Dalapon-sodium
- Names: IUPAC name sodium 2,2-dichloropropionate

Identifiers
- CAS Number: 127-20-8;
- 3D model (JSmol): Interactive image;
- ChEMBL: ChEMBL3188445;
- ChemSpider: 29108;
- ECHA InfoCard: 100.004.390
- EC Number: 204-828-5;
- PubChem CID: 517058;
- UNII: ZAQ365WW9E;
- CompTox Dashboard (EPA): DTXSID5024001 ;

Properties
- Chemical formula: C_{3}H_{3}Cl_{2}NaO_{2}
- Molar mass: 164.94 g·mol^{−1}
- Appearance: Pale-coloured powder
- Density: 1740 kg/cu.m
- Melting point: 191 °C (376 °F; 464 K) (decomposes)
- Solubility in water: 629 g/L, 500,000 ppm
- Solubility in methanol: 369 g/L
- Solubility in ethanol: 110 g/L
- Solubility in acetone: 3.25 g/L
- Solubility in benzene: 0.02 g/L
- Vapor pressure: <1 mPa
- Hazards: GHS labelling:
- Pictograms: GHS05: Corrosive
- Signal word: Danger
- Hazard statements: H315, H318, H412
- Precautionary statements: P264, P264+P265, P273, P280, P302+P352, P305+P354+P338, P317, P321, P332+P317, P362+P364, P501

Related compounds
- Related compounds: Dalapon; Dalapon-magnesium; Dalapon-calcium;

= Dalapon-sodium =

Dalapon-sodium is the sodium salt of dalapon, a selective herbicide, used in Australia. Sometimes it is also simply called "dalapon" or "dalapon (present as the sodium salt)", see dalapon for information on dalapon generally.

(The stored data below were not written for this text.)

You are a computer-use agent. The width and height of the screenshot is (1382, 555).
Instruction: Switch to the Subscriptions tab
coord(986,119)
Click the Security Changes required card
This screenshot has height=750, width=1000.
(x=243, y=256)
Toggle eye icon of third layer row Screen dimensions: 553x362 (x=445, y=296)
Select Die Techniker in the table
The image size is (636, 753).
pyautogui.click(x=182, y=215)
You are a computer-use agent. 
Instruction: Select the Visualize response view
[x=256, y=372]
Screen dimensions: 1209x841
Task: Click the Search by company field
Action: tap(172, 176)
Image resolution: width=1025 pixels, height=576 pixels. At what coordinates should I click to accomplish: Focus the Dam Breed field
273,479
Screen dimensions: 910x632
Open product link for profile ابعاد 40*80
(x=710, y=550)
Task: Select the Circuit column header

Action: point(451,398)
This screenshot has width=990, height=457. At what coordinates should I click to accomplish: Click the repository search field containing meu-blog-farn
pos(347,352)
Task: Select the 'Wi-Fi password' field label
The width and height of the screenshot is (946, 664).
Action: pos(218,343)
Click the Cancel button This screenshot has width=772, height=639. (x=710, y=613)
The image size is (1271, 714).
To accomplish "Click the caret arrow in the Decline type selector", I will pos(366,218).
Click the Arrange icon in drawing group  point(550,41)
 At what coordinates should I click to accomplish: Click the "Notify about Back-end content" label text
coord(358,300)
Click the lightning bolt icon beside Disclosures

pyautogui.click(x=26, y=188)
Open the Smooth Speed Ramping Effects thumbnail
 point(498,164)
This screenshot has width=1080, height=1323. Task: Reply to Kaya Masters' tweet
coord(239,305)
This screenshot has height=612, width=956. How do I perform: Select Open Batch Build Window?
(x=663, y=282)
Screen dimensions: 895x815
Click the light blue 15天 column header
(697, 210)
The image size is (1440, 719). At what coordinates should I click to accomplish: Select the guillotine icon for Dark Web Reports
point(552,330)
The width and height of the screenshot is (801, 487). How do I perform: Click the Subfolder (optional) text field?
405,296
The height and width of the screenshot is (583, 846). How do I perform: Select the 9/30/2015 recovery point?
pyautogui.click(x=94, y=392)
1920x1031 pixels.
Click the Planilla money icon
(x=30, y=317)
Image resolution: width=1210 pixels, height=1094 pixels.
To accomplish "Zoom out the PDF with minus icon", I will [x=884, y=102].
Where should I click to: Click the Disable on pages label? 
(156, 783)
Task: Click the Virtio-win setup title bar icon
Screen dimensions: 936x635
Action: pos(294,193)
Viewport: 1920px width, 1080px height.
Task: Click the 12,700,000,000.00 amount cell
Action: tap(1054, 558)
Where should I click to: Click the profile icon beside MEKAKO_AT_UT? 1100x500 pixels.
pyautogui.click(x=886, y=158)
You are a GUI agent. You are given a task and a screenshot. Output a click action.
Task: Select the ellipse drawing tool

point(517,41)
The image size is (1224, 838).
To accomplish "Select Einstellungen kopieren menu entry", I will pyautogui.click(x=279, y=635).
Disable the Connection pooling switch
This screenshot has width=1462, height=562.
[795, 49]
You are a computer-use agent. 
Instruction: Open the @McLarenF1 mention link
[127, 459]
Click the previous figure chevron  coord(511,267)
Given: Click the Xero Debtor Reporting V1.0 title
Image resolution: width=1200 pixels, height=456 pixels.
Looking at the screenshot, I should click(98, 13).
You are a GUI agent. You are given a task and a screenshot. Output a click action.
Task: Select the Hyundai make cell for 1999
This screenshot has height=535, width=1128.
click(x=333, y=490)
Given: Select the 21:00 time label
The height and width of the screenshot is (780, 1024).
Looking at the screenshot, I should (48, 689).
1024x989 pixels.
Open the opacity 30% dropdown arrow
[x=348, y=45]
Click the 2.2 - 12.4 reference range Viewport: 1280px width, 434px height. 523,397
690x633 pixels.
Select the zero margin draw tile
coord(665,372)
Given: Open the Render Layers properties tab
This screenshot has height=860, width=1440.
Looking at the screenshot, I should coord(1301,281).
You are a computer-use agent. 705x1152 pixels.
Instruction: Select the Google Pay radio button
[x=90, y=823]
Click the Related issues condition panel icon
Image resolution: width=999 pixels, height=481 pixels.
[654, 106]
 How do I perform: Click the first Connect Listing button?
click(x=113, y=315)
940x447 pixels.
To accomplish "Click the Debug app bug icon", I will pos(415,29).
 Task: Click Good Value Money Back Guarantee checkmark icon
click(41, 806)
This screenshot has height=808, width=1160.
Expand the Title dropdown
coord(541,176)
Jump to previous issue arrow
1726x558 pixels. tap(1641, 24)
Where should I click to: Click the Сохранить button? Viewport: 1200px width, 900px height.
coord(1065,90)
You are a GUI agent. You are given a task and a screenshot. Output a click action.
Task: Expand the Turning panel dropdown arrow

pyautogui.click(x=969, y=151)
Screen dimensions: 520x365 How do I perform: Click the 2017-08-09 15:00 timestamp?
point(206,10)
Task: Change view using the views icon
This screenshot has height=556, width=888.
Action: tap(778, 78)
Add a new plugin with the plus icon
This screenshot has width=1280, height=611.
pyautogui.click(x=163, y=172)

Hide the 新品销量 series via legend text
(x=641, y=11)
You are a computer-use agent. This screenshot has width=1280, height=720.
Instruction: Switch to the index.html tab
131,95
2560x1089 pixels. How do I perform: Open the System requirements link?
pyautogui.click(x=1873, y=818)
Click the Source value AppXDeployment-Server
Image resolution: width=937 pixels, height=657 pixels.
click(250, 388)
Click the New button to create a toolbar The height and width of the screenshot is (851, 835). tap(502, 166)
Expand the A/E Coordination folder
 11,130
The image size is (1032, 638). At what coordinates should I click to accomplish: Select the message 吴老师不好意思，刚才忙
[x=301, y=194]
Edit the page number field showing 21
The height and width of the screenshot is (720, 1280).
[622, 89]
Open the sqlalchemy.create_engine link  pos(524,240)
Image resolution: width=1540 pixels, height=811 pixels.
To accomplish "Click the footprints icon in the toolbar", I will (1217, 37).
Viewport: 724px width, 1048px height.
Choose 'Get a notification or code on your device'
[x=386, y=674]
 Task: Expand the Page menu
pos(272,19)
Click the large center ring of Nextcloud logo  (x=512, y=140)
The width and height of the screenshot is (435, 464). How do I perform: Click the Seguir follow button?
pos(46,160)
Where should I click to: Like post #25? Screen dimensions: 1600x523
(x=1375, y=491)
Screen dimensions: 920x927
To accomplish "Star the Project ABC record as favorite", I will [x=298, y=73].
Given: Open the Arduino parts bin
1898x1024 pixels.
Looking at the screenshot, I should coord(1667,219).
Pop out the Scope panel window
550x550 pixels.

Dalapon-sodium is an organochloride, the conjugate base of 2,2-dichloropropanoic acid, and usually supplied as a water-soluble powder. Concentrated solutions hydrolyze over time.

Dalapon-sodium's mode of action is unknown, which puts it in Group Z / Group 0 under the HRAC classification.

In soil, it has a half life tested at 30 days.